Exercise goal –
Your answer should be the complete set of entries, transcribed exactly.

Collection entries

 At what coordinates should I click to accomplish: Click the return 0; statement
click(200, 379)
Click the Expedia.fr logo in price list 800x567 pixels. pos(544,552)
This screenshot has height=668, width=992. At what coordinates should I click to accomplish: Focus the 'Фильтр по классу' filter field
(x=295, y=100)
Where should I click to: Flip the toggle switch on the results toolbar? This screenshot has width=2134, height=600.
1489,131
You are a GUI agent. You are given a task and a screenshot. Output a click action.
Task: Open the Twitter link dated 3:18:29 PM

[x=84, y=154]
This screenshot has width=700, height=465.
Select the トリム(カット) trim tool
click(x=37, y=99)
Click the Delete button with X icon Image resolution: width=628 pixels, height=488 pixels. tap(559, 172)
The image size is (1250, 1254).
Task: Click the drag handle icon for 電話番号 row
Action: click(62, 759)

Expected answer –
 At what coordinates should I click to accomplish: Click the return 0; statement
click(200, 379)
Click the Expedia.fr logo in price list 800x567 pixels. pos(544,552)
This screenshot has height=668, width=992. At what coordinates should I click to accomplish: Focus the 'Фильтр по классу' filter field
(x=295, y=100)
Where should I click to: Flip the toggle switch on the results toolbar? This screenshot has width=2134, height=600.
1489,131
You are a GUI agent. You are given a task and a screenshot. Output a click action.
Task: Open the Twitter link dated 3:18:29 PM

[x=84, y=154]
This screenshot has width=700, height=465.
Select the トリム(カット) trim tool
click(x=37, y=99)
Click the Delete button with X icon Image resolution: width=628 pixels, height=488 pixels. tap(559, 172)
The image size is (1250, 1254).
Task: Click the drag handle icon for 電話番号 row
Action: click(62, 759)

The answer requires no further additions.